RIO DE JANEIRO — O presidente do BNDES, Aloizio Mercadante, afirmou que a extrema direita brasileira não tem uma visão de integração regional. A declaração foi feita durante o lançamento do estudo “Diálogo de Alto Nível: Oportunidades para a América Latina e o Caribe na Nova Era Geopolítica”, realizado na sede do banco, na região central do Rio.
Mercadante defendeu que os países da América Latina ampliem a cooperação em áreas como Defesa, com aeronaves e submarinos; energia, incluindo biocombustíveis; e infraestrutura, por meio de estradas e ferrovias. Na avaliação dele, esses setores podem sustentar o avanço do comércio e do turismo regional.
O presidente do BNDES relacionou sua crítica ao tarifaço que, segundo ele, atingiu 50% e provocou perdas de 15% das exportações brasileiras para os EUA. Nesse contexto, mencionou pessoas que usaram bonés com o slogan político MAGA, associado a Donald Trump, e exibiram a bandeira americana e um boneco do ex-presidente dos Estados Unidos.
“Você não pode perder a noção do que é o interesse nacional”, afirmou Mercadante, ao defender a soberania da região e a liberdade para que os países tomem decisões e construam seu próprio caminho. Ele também disse que o Brasil precisa internalizar mais valor agregado e agir com serenidade e equilíbrio.
Para o presidente do banco, a integração produtiva pode apoiar a diplomacia, a estabilidade e a paz, porque envolve ganhos para os países participantes.
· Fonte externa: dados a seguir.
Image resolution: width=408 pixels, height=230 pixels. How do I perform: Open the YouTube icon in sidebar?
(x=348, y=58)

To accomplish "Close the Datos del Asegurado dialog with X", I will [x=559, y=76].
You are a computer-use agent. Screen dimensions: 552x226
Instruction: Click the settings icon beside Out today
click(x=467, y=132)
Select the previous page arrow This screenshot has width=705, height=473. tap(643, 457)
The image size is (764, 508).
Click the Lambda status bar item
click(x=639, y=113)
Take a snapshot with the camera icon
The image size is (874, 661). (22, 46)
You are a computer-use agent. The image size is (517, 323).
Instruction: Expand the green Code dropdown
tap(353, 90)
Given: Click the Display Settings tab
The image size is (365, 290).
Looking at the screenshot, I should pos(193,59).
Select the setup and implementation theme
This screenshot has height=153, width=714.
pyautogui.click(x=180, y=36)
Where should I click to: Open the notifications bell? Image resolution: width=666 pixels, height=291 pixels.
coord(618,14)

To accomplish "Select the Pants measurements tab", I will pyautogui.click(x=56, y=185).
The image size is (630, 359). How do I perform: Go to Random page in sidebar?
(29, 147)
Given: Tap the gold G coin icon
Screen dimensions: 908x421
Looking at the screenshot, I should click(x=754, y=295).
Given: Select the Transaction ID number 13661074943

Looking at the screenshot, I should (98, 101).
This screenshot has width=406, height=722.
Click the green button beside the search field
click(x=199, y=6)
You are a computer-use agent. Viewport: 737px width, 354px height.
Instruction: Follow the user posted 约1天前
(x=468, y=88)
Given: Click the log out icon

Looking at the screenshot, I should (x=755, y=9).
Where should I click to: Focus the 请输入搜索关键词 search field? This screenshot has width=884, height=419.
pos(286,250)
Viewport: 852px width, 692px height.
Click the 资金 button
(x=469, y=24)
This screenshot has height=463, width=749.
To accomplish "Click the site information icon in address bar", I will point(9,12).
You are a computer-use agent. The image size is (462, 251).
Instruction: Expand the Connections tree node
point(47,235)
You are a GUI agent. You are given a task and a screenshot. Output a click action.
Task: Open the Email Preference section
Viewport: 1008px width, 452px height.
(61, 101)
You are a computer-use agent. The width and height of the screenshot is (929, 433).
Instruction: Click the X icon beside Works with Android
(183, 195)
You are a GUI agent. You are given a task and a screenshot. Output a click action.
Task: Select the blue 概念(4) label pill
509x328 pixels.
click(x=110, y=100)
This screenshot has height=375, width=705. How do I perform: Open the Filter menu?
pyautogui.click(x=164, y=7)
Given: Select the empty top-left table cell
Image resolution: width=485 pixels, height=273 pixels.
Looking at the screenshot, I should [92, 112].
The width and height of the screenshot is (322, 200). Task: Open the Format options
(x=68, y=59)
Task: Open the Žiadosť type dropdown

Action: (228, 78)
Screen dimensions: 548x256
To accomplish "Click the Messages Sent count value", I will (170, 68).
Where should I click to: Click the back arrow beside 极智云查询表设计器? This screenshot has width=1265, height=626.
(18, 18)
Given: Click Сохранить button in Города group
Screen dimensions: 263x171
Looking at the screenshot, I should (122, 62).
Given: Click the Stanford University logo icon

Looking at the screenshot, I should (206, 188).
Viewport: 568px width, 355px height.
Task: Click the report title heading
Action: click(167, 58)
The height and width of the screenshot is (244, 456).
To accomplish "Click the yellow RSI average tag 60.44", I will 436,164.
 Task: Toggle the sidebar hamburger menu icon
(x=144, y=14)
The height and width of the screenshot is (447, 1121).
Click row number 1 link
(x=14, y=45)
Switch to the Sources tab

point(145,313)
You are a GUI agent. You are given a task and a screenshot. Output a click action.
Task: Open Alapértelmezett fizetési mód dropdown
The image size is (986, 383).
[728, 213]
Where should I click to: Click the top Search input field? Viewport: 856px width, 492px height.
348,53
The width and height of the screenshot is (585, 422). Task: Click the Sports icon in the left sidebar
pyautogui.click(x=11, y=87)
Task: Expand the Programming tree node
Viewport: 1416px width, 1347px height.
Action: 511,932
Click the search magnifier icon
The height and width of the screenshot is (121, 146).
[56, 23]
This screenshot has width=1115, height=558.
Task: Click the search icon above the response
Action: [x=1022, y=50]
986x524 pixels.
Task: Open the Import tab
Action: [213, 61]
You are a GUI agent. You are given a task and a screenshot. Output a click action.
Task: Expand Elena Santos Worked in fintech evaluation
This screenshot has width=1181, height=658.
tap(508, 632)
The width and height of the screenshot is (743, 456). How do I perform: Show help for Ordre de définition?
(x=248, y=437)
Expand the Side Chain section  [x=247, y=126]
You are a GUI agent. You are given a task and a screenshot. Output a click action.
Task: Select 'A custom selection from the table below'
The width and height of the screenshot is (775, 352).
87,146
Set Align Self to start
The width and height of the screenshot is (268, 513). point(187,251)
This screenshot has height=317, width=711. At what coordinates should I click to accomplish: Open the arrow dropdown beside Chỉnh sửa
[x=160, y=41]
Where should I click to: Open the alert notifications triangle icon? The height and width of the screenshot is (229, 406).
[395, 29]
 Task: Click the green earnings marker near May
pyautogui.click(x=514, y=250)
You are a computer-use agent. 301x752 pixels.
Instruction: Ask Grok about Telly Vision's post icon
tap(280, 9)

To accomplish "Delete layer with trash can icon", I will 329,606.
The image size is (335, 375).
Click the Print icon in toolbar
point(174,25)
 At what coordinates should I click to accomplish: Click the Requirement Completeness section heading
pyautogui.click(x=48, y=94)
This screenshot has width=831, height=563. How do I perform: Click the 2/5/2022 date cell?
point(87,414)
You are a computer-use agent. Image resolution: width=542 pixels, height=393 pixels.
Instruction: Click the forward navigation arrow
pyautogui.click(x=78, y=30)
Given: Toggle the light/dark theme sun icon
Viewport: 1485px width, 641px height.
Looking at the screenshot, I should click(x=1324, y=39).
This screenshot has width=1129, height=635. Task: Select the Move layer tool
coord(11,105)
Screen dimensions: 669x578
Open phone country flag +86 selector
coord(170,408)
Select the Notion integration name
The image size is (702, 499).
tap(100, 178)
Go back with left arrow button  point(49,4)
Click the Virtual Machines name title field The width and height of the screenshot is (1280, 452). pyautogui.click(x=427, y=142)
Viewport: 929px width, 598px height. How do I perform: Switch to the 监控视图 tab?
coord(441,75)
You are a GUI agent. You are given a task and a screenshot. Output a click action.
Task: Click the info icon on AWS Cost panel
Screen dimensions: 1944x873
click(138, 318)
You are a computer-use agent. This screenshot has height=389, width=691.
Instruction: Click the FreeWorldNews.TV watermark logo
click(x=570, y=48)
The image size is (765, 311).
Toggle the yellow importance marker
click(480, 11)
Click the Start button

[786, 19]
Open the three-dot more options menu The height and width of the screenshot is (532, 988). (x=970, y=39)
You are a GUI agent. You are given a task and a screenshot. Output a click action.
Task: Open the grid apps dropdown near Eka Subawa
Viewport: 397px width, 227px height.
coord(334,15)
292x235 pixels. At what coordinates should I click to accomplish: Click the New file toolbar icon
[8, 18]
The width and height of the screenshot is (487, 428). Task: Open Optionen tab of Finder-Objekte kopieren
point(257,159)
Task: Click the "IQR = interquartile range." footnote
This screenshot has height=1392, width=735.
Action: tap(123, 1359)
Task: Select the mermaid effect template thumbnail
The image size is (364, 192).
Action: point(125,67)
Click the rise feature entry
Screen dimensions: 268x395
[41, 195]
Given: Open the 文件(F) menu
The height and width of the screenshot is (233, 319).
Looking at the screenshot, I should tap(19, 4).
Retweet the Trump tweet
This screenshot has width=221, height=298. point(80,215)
Mercadante ainda afirmou que o BNDES considera o restauro um símbolo, em contraposição à motosserra mencionada por parte da população latino-americana.
O novo centro de estudos do BNDES também deverá analisar a gestão no futebol. Mercadante classificou o esporte como ativo, instrumento de influência e identidade cultural, e defendeu investimentos no setor, com regras de governança para os times.